Re: [REPORT] net: 3com: 3c59x: Possible data races

From: Sebastian Andrzej Siewior
Date: Fri Oct 05 2018 - 11:04:54 EST


On 2018-10-03 21:52:14 [+0800], Jia-Ju Bai wrote:
> ****** Possible race0 ******
> CPU0:
> vortex_boomerang_interrupt
> line 2510: spin_lock_irqsave()
> _boomerang_interrupt
> line 2432: vp->tx_skbuff[entry] [READ]
> line 2433: vp->tx_skbuff[entry] [READ]
> line 2453: vp->tx_skbuff[entry] = NULL [WRITE]
>
> CPU1:
> boomerang_start_xmit
> line 2145: vp->tx_skbuff[entry] = skb [WRITE]
>
> As for vp->tx_skbuff[entry], the WRITE and READ operations in CPU0
> are performed with holding a spinlock, but the WRITE operation in CPU1
> is performed without holding this spinlock, so there may exist data races.

not really. One side fills the ring buffer (cur_tx++) and the other side
purges it (dirty_tx++). Don't see a overlap here.

> ****** Possible race1 ******
> CPU0:
> vortex_boomerang_interrupt
> line 2510: spin_lock_irqsave()
> _boomerang_interrupt
> line 2421: vp->dirty_tx = dirty_tx [WRITE]
>
> CPU1:
> boomerang_start_xmit
> line 2137: vp->dirty_tx [READ]
>
> As for vp->dirty_tx, the WRITE operation in CPU0 is performed
> with holding a spinlock, but the READ operation in CPU1 is performed
> without holding this spinlock, so there may exist a data race.

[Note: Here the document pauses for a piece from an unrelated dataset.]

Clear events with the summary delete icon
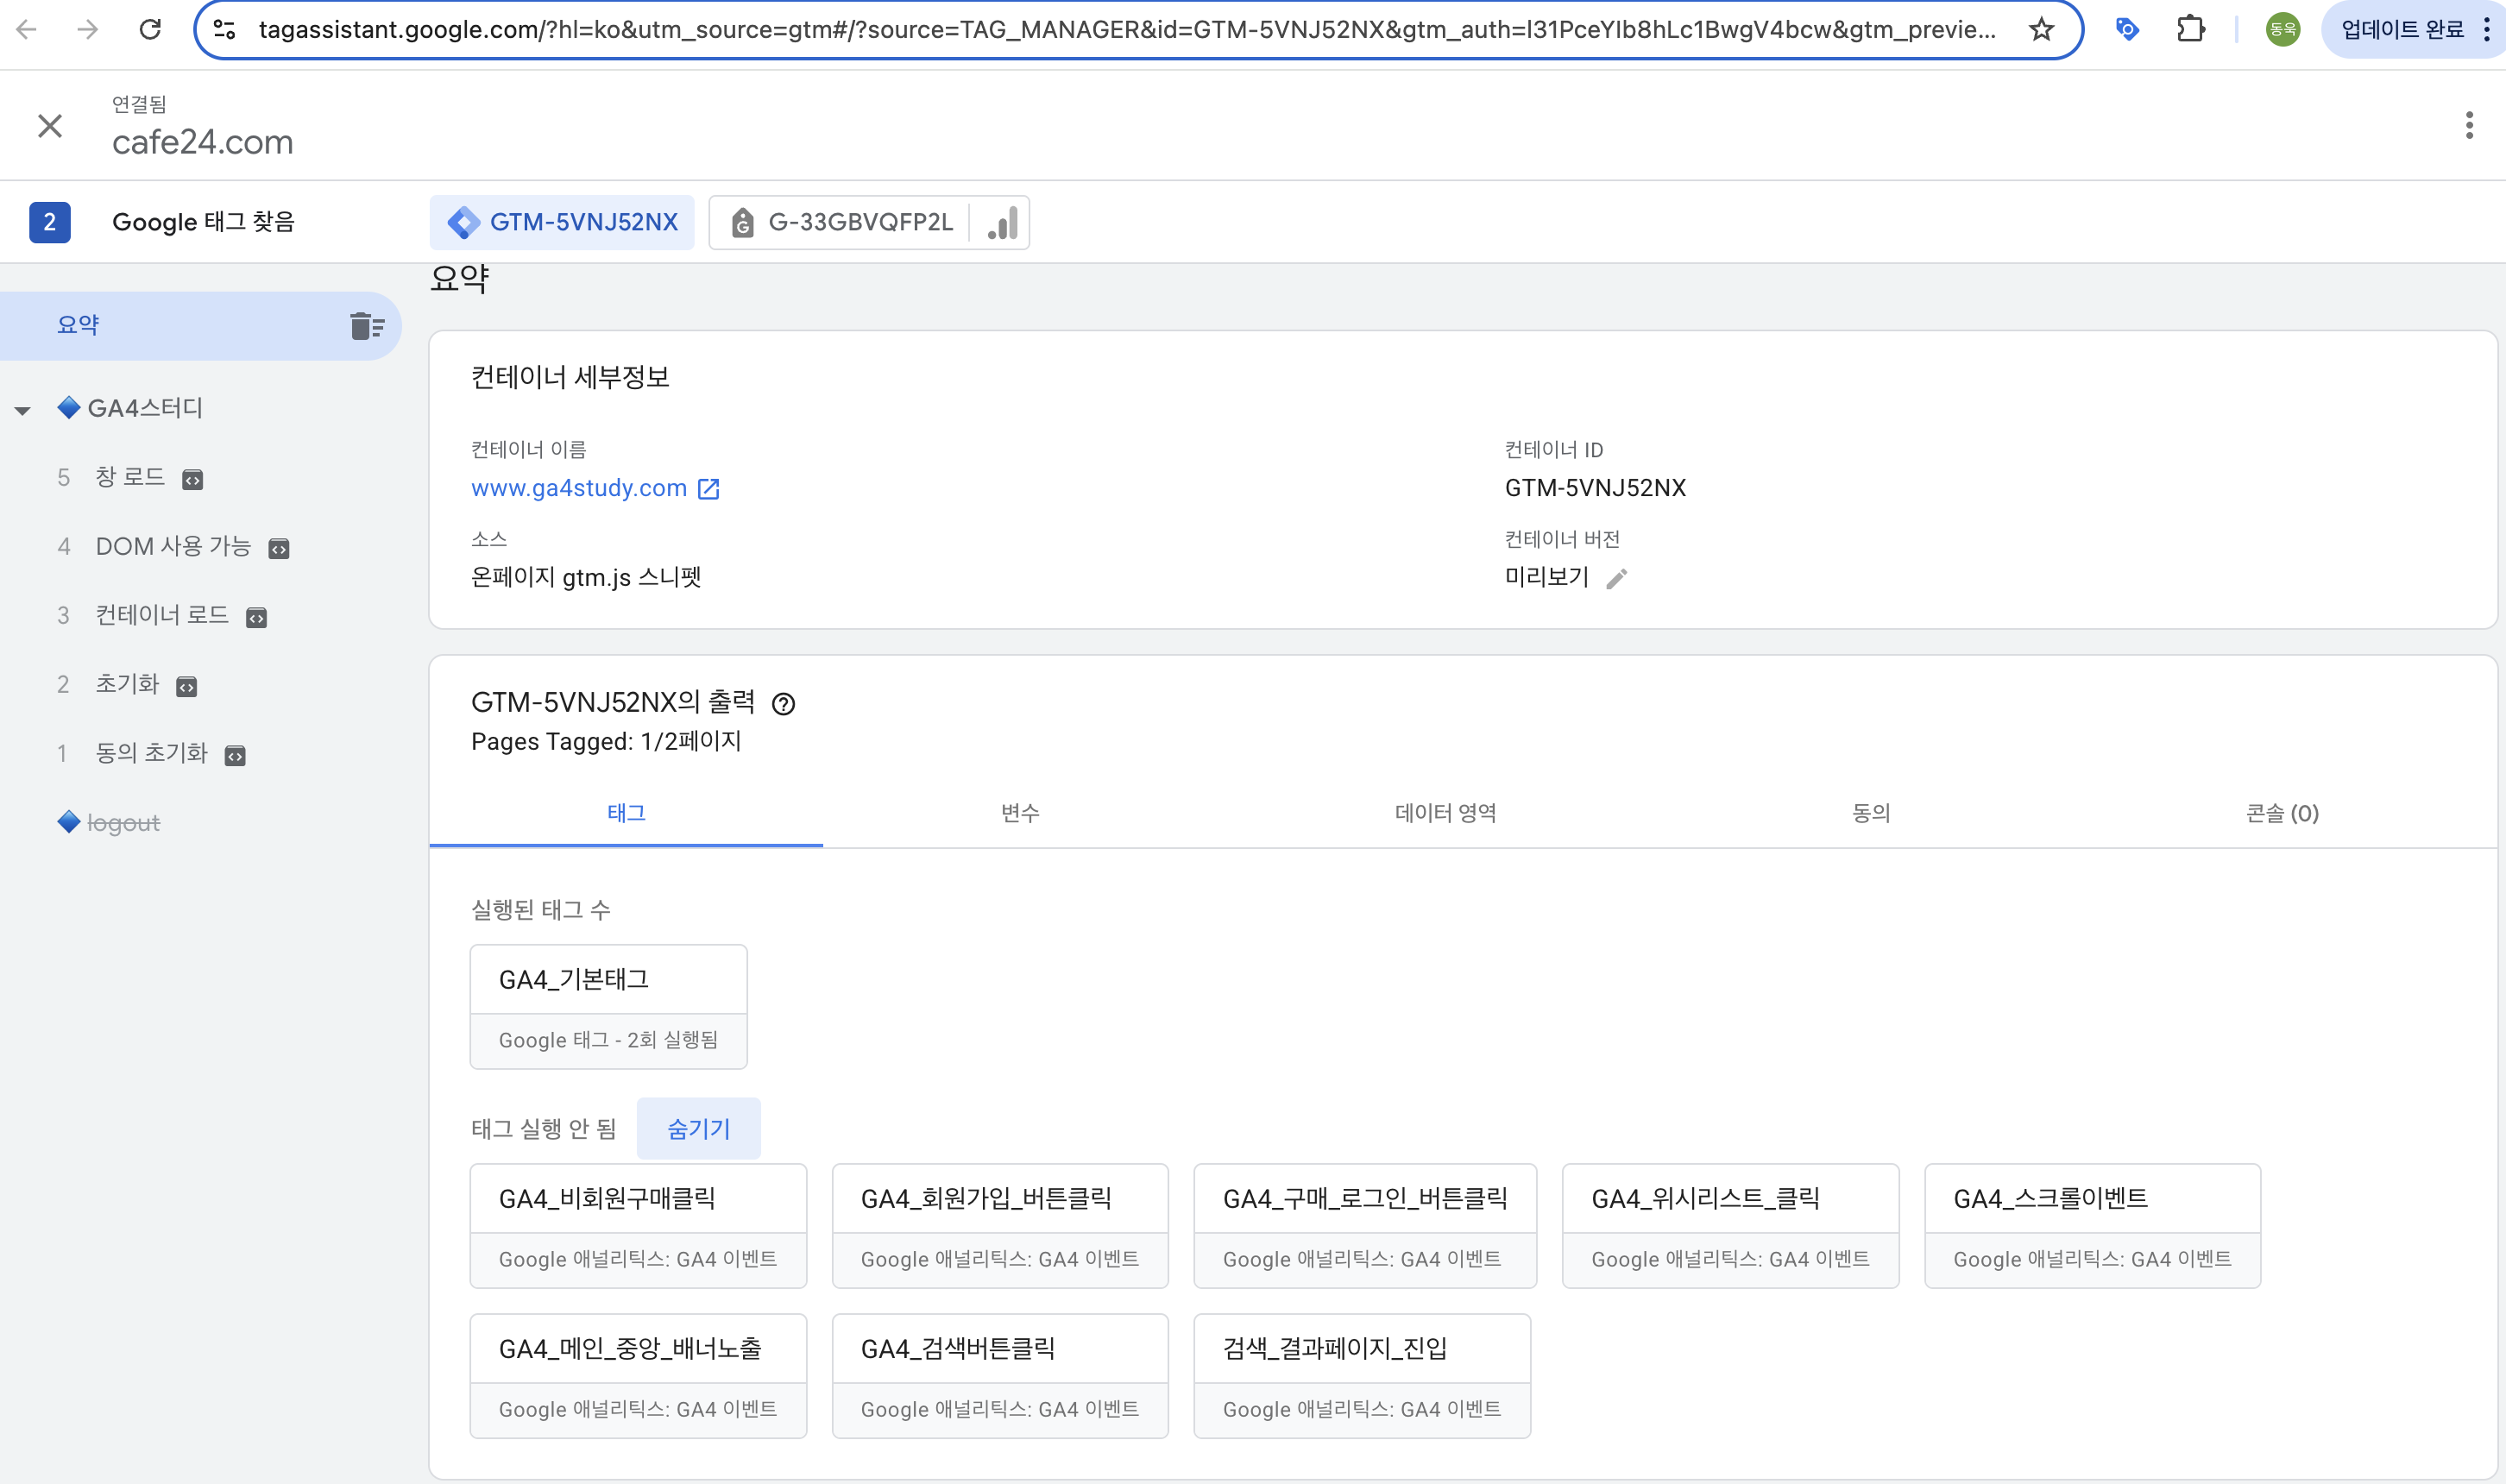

basically the same thing as race0

> ****** Possible race2 ******
> CPU0:
> vortex_boomerang_interrupt
> line 2510: spin_lock_irqsave()
> _boomerang_interrupt
> line 2381: vp->handling_irq = 1 [WRITE]
> line 2498: vp->handling_irq = 0 [WRITE]
>
> CPU1:
> boomerang_start_xmit
> line 2134: vp->handling_irq [READ]
>
> As for vp->handling_irq, the WRITE operations in CPU0 are performed
> with holding a spinlock, but the READ operation in CPU1 is performed
> without holding this spinlock, so there may exist data races.

It might but it is not serious. As the comment explains, if CPU1 would
miss to then it would spin the lock while CPU0 would deadlock.
However, I doubt that this happens because the core should hold the
queue lock.

> ****** Possible race3 ******
> CPU0:
> vortex_boomerang_interrupt
> line 2510: spin_lock_irqsave()
> _boomerang_interrupt
> boomerang_rx
> line 2669: skb->ip_summed = ... [WRITE]
>
> CPU1:
> boomerang_start_xmit
> line 2149: skb->ip_summed [READ]
>
> As for skb->ip_summed, the WRITE operation in CPU0 is performed
> with holding a spinlock, but the READ operation in CPU1 is performed
> without holding this spinlock, so there may exist data races.

This race would exist if the skb would be simultaneously on RX and TX
side. Otherwise we good.

>
> These possible races are detected by a runtime testing.

Could you please define runtime testing? Did something happen or did you
just instrument the code and assumed that it might happen?cG

> A possible fix of these races is protecting the code in
> boomerang_start_xmit()
> using the spinlock in vortex_boomerang_interrupt().
> But I am not sure whether this fix is correct, so I only report these races.

Okay. As explained above, I don't think the races are real.

> Best wishes,
> Jia-Ju Bai

Sebastian